The rationale for such an interpretation was discussed in Erreca, supra. Therein the Supreme Court of California stated:

"This construction of the words `any occupation' is based upon the theory that it is unreasonable to deprive an uneducated laborer, disabled from performing any manual work, of the benefits of his policy, because he might, notwithstanding those disabilities, with training and study, pursue a profession at some future date, or become an accountant or a banker. And it would be equally unreasonable to hold that a doctor, lawyer, or business executive is not totally disabled from engaging in `any occupation' or from performing `any work' because he is able to run a news stand or work as a day laborer." 19 Cal 2d 395; 121 P2d 694.

As the "intermediate" standard is applied to the facts of the instant case, we agree that plaintiff should receive disability-retirement benefits. All of plaintiff's experience and training is in the field of nursing, a job which she can no longer perform because of her work-related injury. Accordingly, the trial court's decision awarding plaintiff disability-retirement benefits was correct.

Affirmed.

NOTES

[*] Circuit judge, sitting on the Court of Appeals by assignment.

[1] "Once each year during the first 5 years following the retirement of a member on a disability retirement allowance, and at least once in every 3 year period thereafter the retirement board may, and upon the retirant's application shall, require any disability retirant, who has not attained age 60 years, to undergo a medical examination; such examination to be made by or under the direction of the medical advisor at the place of residence of said retirant, or other place mutually agreed upon.
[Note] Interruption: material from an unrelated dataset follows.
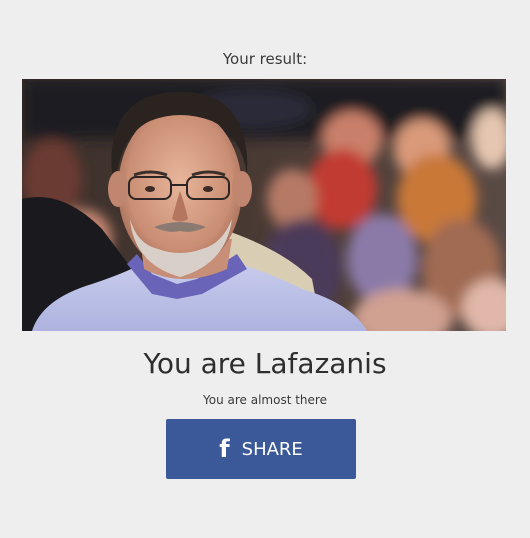 This screenshot has height=538, width=530. What do you see at coordinates (224, 449) in the screenshot?
I see `facebook-icon: f` at bounding box center [224, 449].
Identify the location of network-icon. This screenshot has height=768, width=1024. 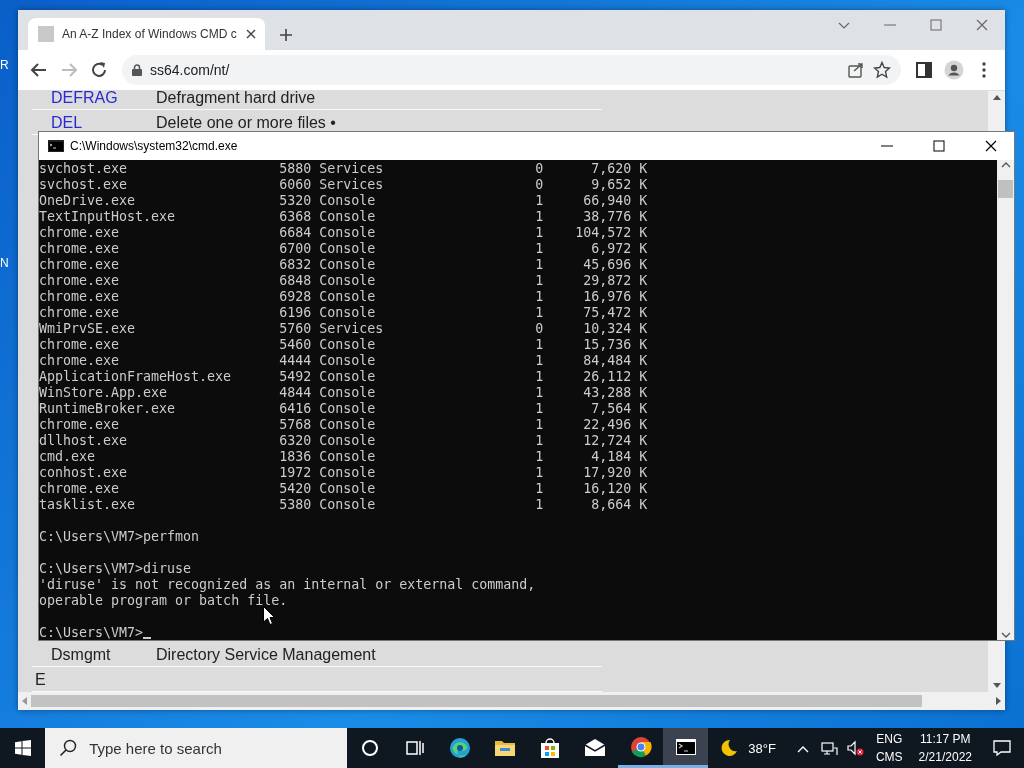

Should any disabilty retirant, who has not attained age 60 years, refuse to submit to such medical examination in any such period, his disability retirement allowance may be discontinued until his withdrawal of such refusal, and should such refusal continue for 1 year, all his rights in and to his disability retirement allowance may be revoked by the retirement board. If upon such medical examination of a disability retirant, the medical advisor reports and his report is concurred in by the retirement board, that the disability retirant is physically able and capable of resuming employment, he shall be restored to active service with the state and his disability retirement allowance shall cease."

[2] "Should the secretary report and certify to the retirement board that such disability beneficiary is engaged in a gainful occupation paying more than the difference between his disability retirement allowance and his final compensation, and should the retirement board concur in such report, then the amount of his retirement allowance shall be reduced to an amount which together with the amount earned by him shall equal his final compensation. Should the earnings of such disability retirant be later changed, the amount of his retirement allowance shall be further modified in like manner."

[3] The trial court judge adopted the opinion of Ingham County Circuit Court Judge Robert Holmes Bell in Bowers v State of Michigan, Ingham County Docket No. 81-27923-AA (Court of Appeals No. 78646).